=== Records for processing ===

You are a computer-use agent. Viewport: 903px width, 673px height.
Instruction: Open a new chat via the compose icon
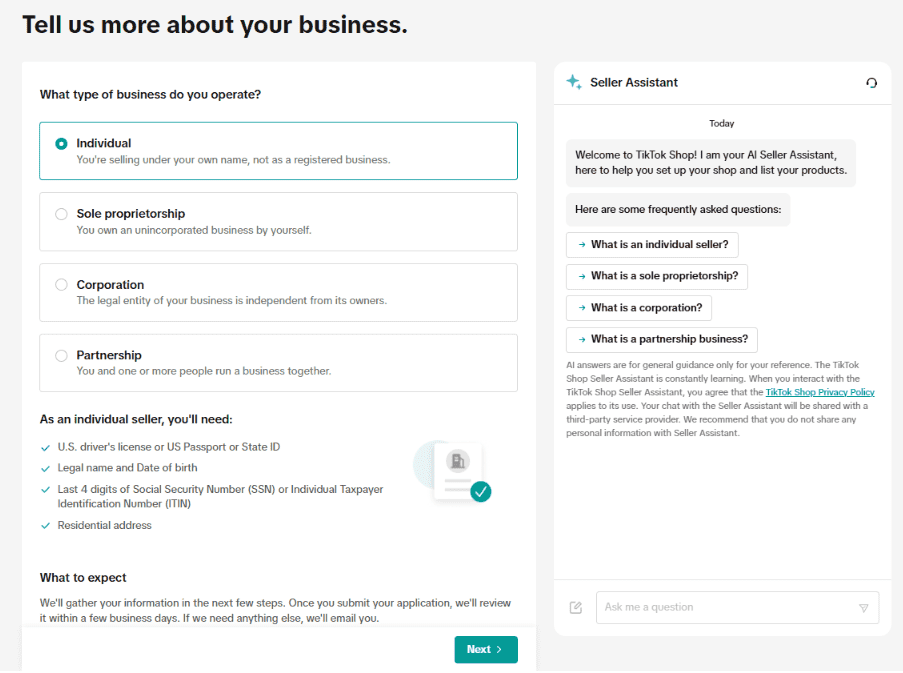576,607
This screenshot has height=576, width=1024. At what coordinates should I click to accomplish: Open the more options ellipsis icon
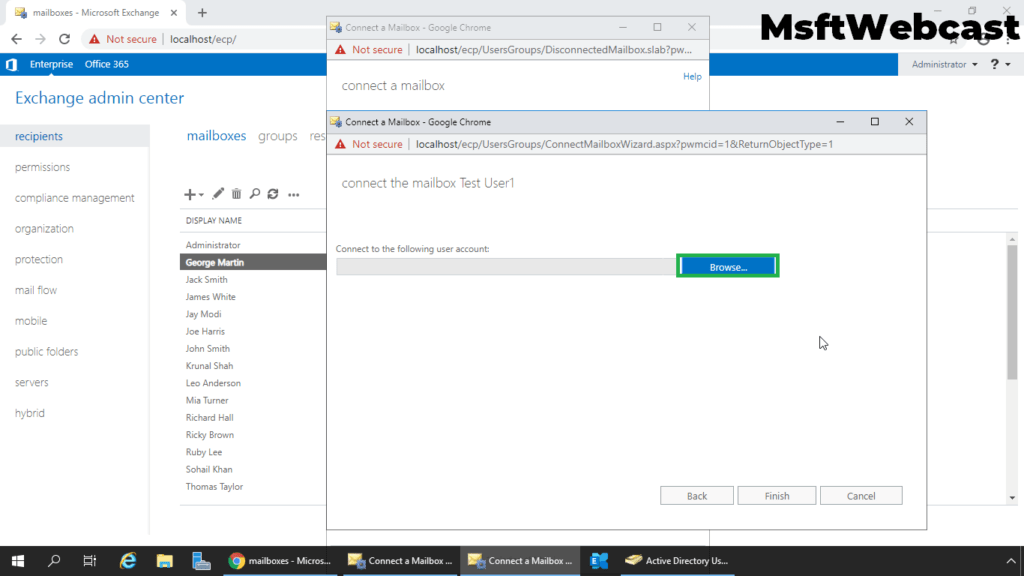coord(293,194)
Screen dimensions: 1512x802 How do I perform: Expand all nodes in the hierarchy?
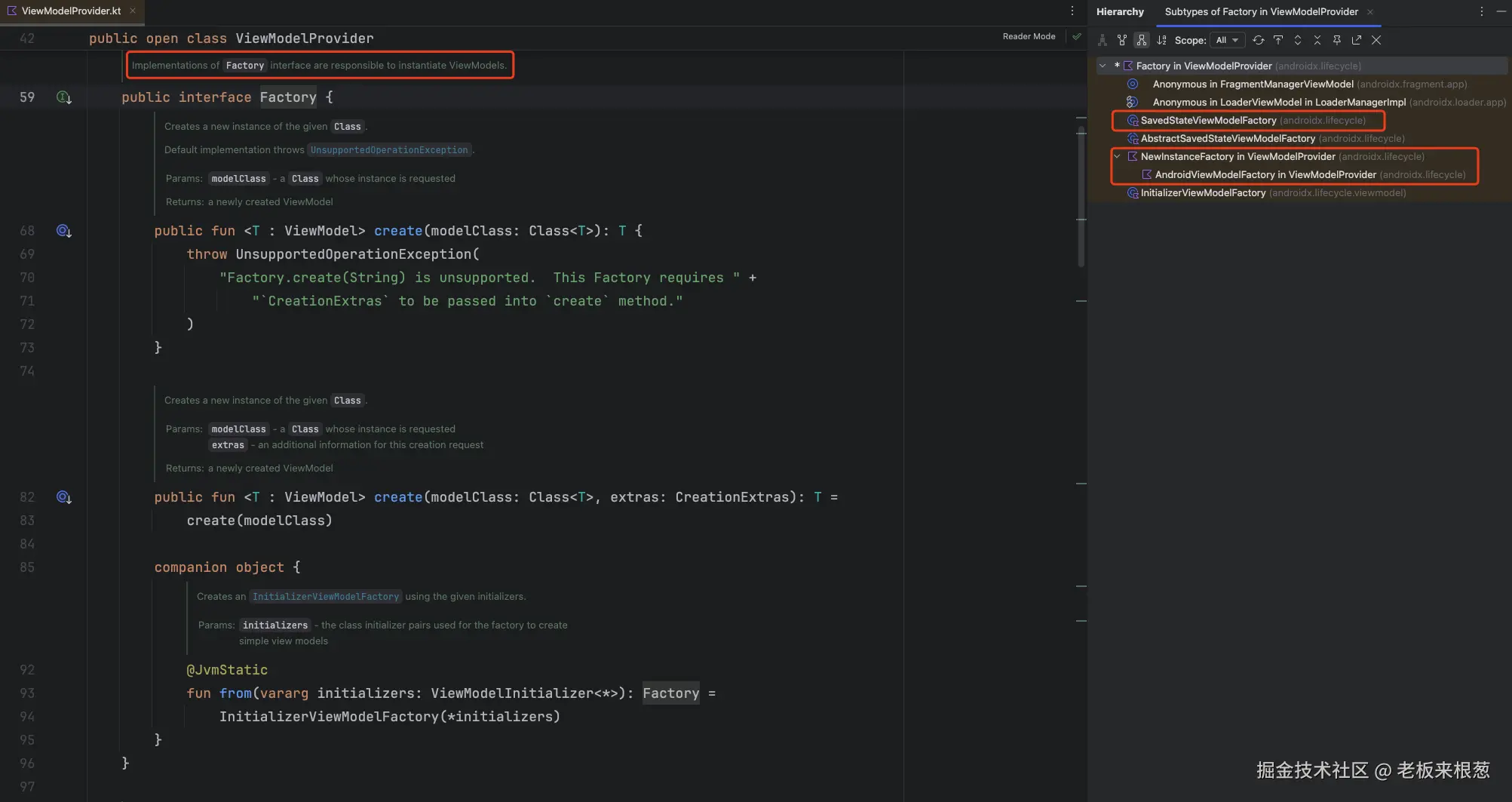point(1298,40)
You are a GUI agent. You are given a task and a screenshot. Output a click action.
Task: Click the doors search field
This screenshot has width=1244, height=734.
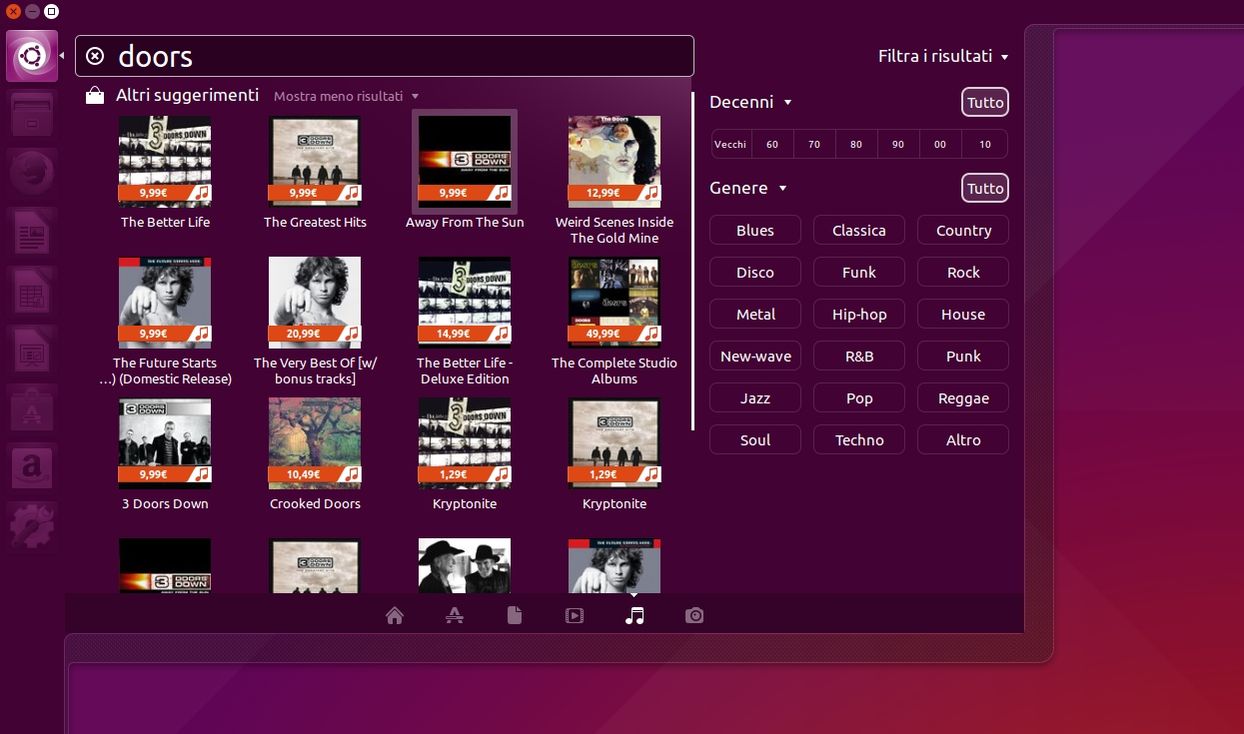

===

Task directions: Using the material above, restate word for word the lines from the line that has "This screenshot has height=576, width=1024." to the last line, inclusive, with pictures omitted.

Output for this exercise:
This screenshot has height=576, width=1024. At what coordinates should I click to accomplish: Open the more options ellipsis icon
coord(293,194)
Screen dimensions: 1512x802 How do I perform: Expand all nodes in the hierarchy?
point(1298,40)
You are a GUI agent. You are given a task and a screenshot. Output a click action.
Task: Click the doors search field
This screenshot has width=1244, height=734.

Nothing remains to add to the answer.